6 Reasons you may need X-rays at the Dentist

The next time you go to the dentist, you may need to have x-rays taken. Dental x-rays are pictures of the teeth, bone and surrounding soft tissue that allow the dentist to help diagnose problems with the teeth, mouth and jaw. Most offices, like Willow Creek Dental, use digital x-rays rather than the traditional film x-rays you may remember in years past. Digital x-rays produce significantly less radiation, are more comfortable for the patient, and provide higher quality images compared to their film predecessors.

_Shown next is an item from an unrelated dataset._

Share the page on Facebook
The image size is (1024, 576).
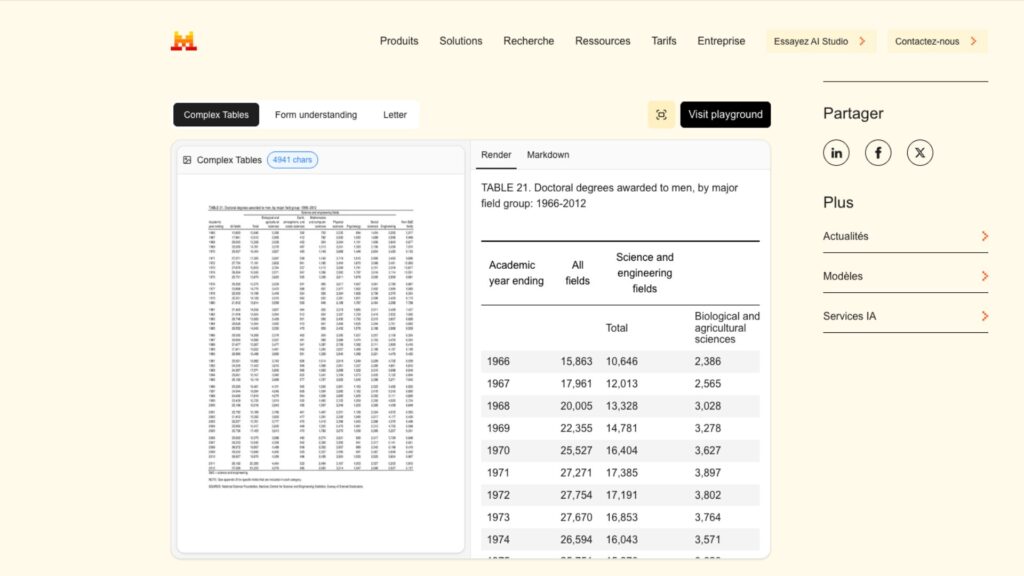click(x=878, y=152)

There are several reasons why dental x-rays may be necessary at your next appointment:

  • You are in pain—If you are visiting the dentist because you are having a toothache or other dental pain, the dentist will most likely request that a periapical (PA) x-ray be taken of the tooth that is bothering you. A PA is an x-ray of a single tooth that shows from the top of the exposed tooth to the bottom of the tooth root and surrounding bone. This x-ray helps the dentist see decay, locate an abscess or determine what else may be causing the pain.

 

  • You are going for a regular check-up—If you visit the dentist for a cleaning every 6 months, you will most likely have bitewing x-rays taken every other appointment (once a year). Bitewing x-rays show the upper and lower back teeth, allowing the dentist to look for decay between the teeth that is not visible to the naked eye or not yet causing pain. It can also show the effects of gum disease in the form of bone loss.

 

  • This is your first visit to a new dentist—If you are a new patient to a dental office, they will most likely request that a full mouth series of x-rays be taken (FMX). The FMX is a series of 18 x-rays that includes bitewings and periapical x-rays. This gives the dentist a clear view of each tooth and allows them to look for decay and bone loss. Typically, an FMX is taken every 3 – 5 years and gives the dentist a good baseline to compare future x-rays to. If you have had an FMX taken in recent years, you may request that the images be sent electronically to the new office. If the x-rays are outdated (on film) or not of good quality, however, the dentist may request to have a new FMX taken.

 

  • You still have your wisdom teeth—If you still have your wisdom teeth (3rd molars), the dentist may request that a panoramic x-ray be taken. This x-ray shows all of the teeth in the entire mouth, including teeth that have not yet erupted. If your wisdom teeth are present (either fully erupted or still impacted in your bone), your dentist may recommend that they be removed to prevent future problems such as difficulty brushing and flossing or simply lack of space in your mouth. The dentist or oral surgeon will use the panoramic x-ray to look at the wisdom teeth, their level of impaction and angle to determine how extensive or difficult the tooth removal process will be.

 

  • You are considering orthodontics—Whether you or your child are considering orthodontics, the dentist will need to take a panoramic x-ray to look at the position and form of the teeth to decide if orthodontic treatment is advisable and which course of treatment would be most effective (i.e. traditional orthodontics, Invisalign, etc.). Even for children as young as seven, the orthodontist can look at the panoramic x-ray to see how future permanent teeth will erupt and also determine a timetable as to when to ideally start orthodontic treatment. It can also help them decide if baby teeth should be removed to make room for the permanent teeth to come in.

 

  • You need Dental Implants, have Obstructive Sleep Apnea or suffer from TMJ Disorder—If you fall into any of these categories, you will need to have a Cone Beam CT (CBCT) x-ray taken. CT imaging provides clear images of the bone, soft tissue, muscle, airway and blood vessels to allow our doctors to look at a complete picture when planning for dental implants and treating patients for Obstructive Sleep Apnea or TMJ Disorder. Willow Creek Dental has a CBCT machine in our office, something not typically found in most dental offices.